Are you confident in your own abilities and want to try your hand at this genre of photography? Then we have a few tips on how to photograph mountains just for you!
When you take pictures of mountains, achieving the right exposure is more difficult than it may seem. An underexposed photo will be too dark, and an overexposed photo will be too light. To get high-quality shots, you have to find the correct ratio of three important settings: ISO, shutter speed, and aperture.
Since there are few moving objects in the mountains, usually it’s enough to set low ISO, between 100 and 400. In case you need to get a brighter shot, set it higher, but be careful: you can get “grainy” photos as the result.
When shooting landscapes and still objects, you should use a long shutter speed to get a bright and clear shot. In addition, if you capture moving clouds, they will get a soft blurry look in the picture. Long shutter speed may also be useful when shooting in low-light conditions, such as at twilight.
It affects how sharp or blurry the image will come out. To capture everything without an excessive blur, use a small aperture, from 8 to 11. To highlight one object and make the background more blurry, it’s better to use a larger aperture.
Equipment: it’s not just a camera
Shooting outdoors is more tricky than indoors. The camera settings alone won’t produce the best results and you may need some extra gear. The following items are often used for the mountain photoshoot.
If you’re going to use a long shutter speed for longer periods of time, your hands will quickly get tired, in which case a tripod will be of help. Note that it must be strong and heavy, otherwise you risk breaking the camera if the weather is unfavorable and there are strong winds.
The most common lens for shooting flat landscapes is a wide-angle lens. However, telephoto lenses also prove to be useful, since they can reduce the perspective, which helps you take amazingly beautiful pictures of mountain ranges and chains.
- Ultraviolet (UV) – using this filter is simply indispensable, since the UV level increases as you climb higher, which negatively affects the quality and color of photos. Also, this filter can be used as a protection.
- Neutral density (ND) – they help to increase exposure in bright daylight, when you want to make the shot more dynamic, for example, by softening the water or blurring the clouds.
- Gradient – use them to make the brightness of the frame more even. They can also be used in combination with other gradient filters of different density to achieve various visual effects.
As the camera’s charge drains faster in cold weather, make sure you have several additional batteries with you.
And, of course, don’t forget to take clothes that protect both from rain and cold, because the weather is changeable in the mountains.
Ideas: how to get interesting shots?
The mountains are high, aren’t they? Try to capture their height by taking photos from the lower points. If other people happen to get into the frame, the size will be emphasized even more!

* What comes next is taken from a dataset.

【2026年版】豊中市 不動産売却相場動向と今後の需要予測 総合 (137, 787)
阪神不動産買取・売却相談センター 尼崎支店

Pay attention to the time of the day! During the “golden hour” you’ll be able to get landscape photos with pleasant, warm undertones.
Also, if there are layered mountains in your area, don’t miss the chance to take beautiful pictures of ridges fading into the horizon.
However, as mentioned before, the weather in the mountains is changeable and you never know exactly how things will look when you get to the shooting. Don’t worry if the photos won’t come out perfect, as you can always fix it with post-shooting editing. But at the same time, be ready to adjust and experiment on the spot – sometimes you can get unusual photos purely by accident!